As for windowing, that's life. You are limited to do
experiments that produce finite amounts of data.
However, none of these have anything to do with whether
the resulting data are separable. 'Separability' has
only to do with sampling parameters, and is thus
determined solely by the geometry of the CCD if we
stick with images: If the CCD lay-out is a regular
matrix, then the resulting image is (x,y) separable.
If the layout is, say, a honeycomb, it is not separable.
> which takes into account all the data
> surrounding the desired interpolation point, should be occasionally
> useful?
Sinc interpolation does that by default. Separability
has to do with the computational work required to achieve
that goal.
Rune
Reply by Tim Wescott●June 20, 20092009-06-20
On Fri, 19 Jun 2009 19:57:55 -0500, alexryu wrote:
> I've always seen 2D sinc interpolation done in a separable fashion -
> interpolate along the x axis to the correct x-coordinate, and then
> interpolate the new values down the y axis to the correct y-coordinate.
> So if you have data defined on a grid, D(m,n), and you want to
> interpolate D(m1,n1+eps), you only need to do one sinc interpolation.
> This is well and good (Nyquist's theorem is Nyquist's theorem, after
> all), but in real life we frequently have (1) data that is not perfectly
> bandlimited and (2) spatial windowing. Doesn't this imply that some
> sort of nonseparable 2D sinc interpolation procedure, which takes into
> account all the data surrounding the desired interpolation point, should
> be occasionally useful?
> Thanks for any help
I don't know about _useful_:
The 2D sync function is the 2D Fourier transform of a square. The 2D
Fourier transform of a circle is circularly symmetric and evolves
according one of the Bessel functions as the radius increases (see Airy
rings for a solved example of this).
Similarly one could use some other circularly-symmetric filter. But
you're talking about loads and loads more computation power.

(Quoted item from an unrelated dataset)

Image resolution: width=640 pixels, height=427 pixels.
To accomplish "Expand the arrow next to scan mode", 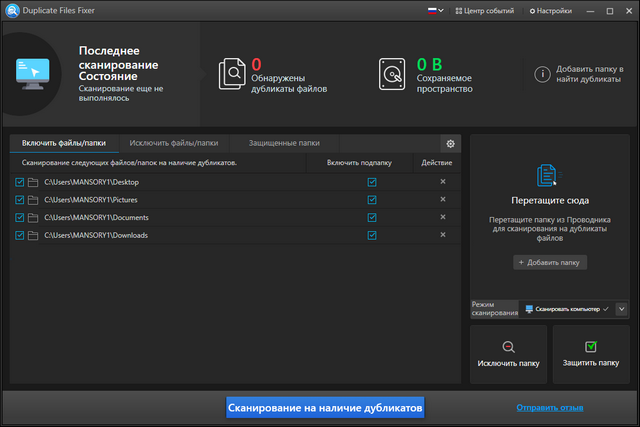I will (x=621, y=310).
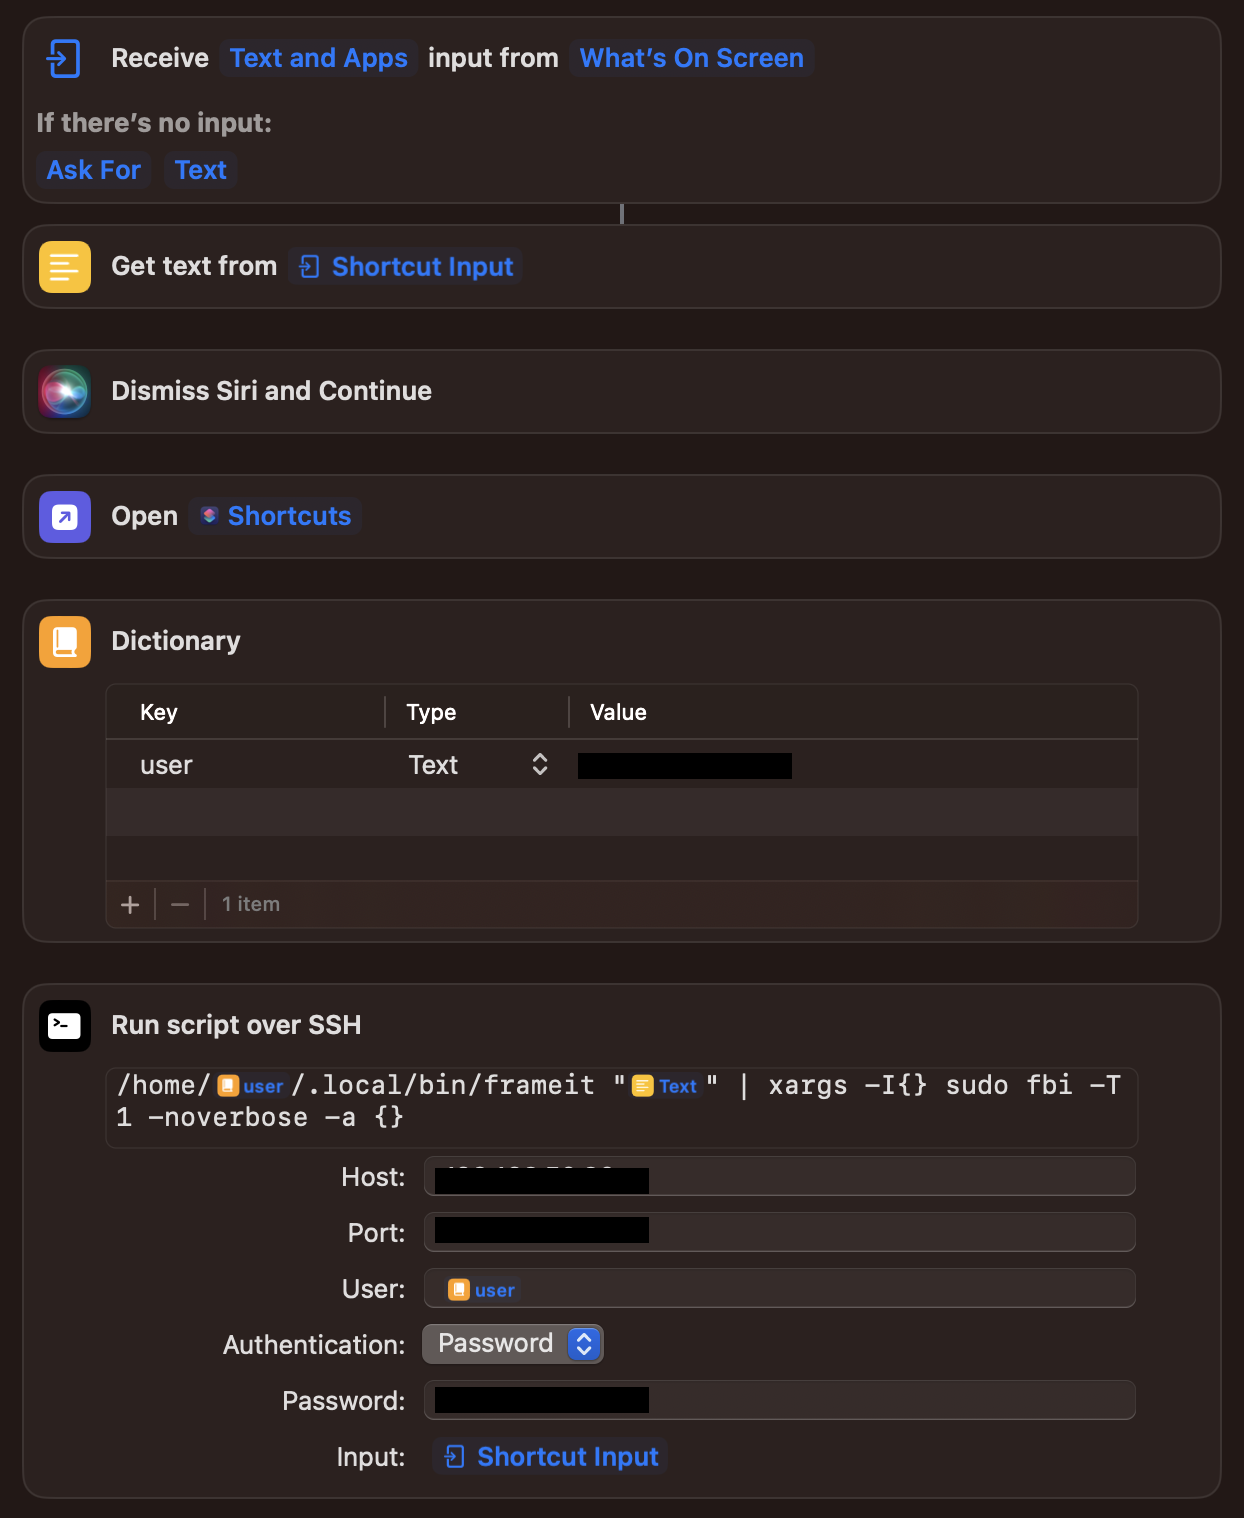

It'd be interesting to see if you reduce funny artifacts that way, though
-- the rectangular sync function has a number of them.
--
http://www.wescottdesign.com
Reply by dbd●June 20, 20092009-06-20
On Jun 19, 5:57 pm, "alexryu" <ryu.a...@gmail.com> wrote:
> I've always seen 2D sinc interpolation done in a separable fashion -
> interpolate along the x axis to the correct x-coordinate, and then
> interpolate the new values down the y axis to the correct y-coordinate. So
> if you have data defined on a grid, D(m,n), and you want to interpolate
> D(m1,n1+eps), you only need to do one sinc interpolation. This is well
> and good (Nyquist's theorem is Nyquist's theorem, after all), but in real
> life we frequently have (1) data that is not perfectly bandlimited and (2)
> spatial windowing. Doesn't this imply that some sort of nonseparable 2D
> sinc interpolation procedure, which takes into account all the data
> surrounding the desired interpolation point, should be occasionally
> useful?
> Thanks for any help
What are your dimensions: time, space, frequency, bearing, K-omega,
etc. ?
If you have finite sets of discrete samples why have you chosen sinc
interpolation?
Dale B. Dalrymple
Reply by alexryu●June 19, 20092009-06-19
I've always seen 2D sinc interpolation done in a separable fashion -
interpolate along the x axis to the correct x-coordinate, and then
interpolate the new values down the y axis to the correct y-coordinate. So
if you have data defined on a grid, D(m,n), and you want to interpolate
D(m1,n1+eps), you only need to do one sinc interpolation. This is well
and good (Nyquist's theorem is Nyquist's theorem, after all), but in real
life we frequently have (1) data that is not perfectly bandlimited and (2)
spatial windowing. Doesn't this imply that some sort of nonseparable 2D
sinc interpolation procedure, which takes into account all the data
surrounding the desired interpolation point, should be occasionally
useful?
Thanks for any help